[Provided entries Boundary: Start]
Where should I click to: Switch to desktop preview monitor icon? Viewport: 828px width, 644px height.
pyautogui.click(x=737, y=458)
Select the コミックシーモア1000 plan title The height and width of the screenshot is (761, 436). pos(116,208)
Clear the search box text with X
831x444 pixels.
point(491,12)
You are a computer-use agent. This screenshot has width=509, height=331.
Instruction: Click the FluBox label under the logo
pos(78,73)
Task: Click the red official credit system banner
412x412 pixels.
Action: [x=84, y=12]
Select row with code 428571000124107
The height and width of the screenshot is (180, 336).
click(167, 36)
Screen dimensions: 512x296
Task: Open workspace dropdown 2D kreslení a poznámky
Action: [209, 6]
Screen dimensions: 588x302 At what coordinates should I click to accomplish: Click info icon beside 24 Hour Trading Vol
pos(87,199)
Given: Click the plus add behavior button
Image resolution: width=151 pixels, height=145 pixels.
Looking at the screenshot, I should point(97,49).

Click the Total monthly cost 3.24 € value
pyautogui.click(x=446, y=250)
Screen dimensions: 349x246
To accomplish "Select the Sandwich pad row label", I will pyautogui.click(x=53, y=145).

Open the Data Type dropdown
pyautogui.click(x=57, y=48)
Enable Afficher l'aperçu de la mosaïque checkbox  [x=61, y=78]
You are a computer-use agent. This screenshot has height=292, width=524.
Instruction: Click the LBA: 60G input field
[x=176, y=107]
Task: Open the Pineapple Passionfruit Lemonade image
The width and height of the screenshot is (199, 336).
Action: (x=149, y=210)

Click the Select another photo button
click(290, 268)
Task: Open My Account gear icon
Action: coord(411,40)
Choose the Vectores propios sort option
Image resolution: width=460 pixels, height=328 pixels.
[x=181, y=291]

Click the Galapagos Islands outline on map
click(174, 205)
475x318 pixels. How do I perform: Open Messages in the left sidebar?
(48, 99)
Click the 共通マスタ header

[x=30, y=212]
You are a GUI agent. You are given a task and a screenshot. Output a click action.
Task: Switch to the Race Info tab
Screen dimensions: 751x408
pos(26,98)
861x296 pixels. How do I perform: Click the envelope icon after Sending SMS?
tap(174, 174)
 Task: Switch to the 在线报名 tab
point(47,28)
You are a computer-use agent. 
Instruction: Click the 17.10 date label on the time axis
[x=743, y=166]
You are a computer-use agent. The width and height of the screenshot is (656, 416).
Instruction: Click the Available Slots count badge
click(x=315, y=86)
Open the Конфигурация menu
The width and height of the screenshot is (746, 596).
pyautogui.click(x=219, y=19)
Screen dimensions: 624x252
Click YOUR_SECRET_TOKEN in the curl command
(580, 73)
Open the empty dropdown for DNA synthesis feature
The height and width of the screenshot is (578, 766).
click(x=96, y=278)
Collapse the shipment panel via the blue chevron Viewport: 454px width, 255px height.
[Provided entries Boundary: End]
Assigned task: From the data above, copy every line where "This" appears.

Solved exercise:
You are a computer-use agent. This screenshot has width=509, height=331.
You are a computer-use agent. This screenshot has height=292, width=524.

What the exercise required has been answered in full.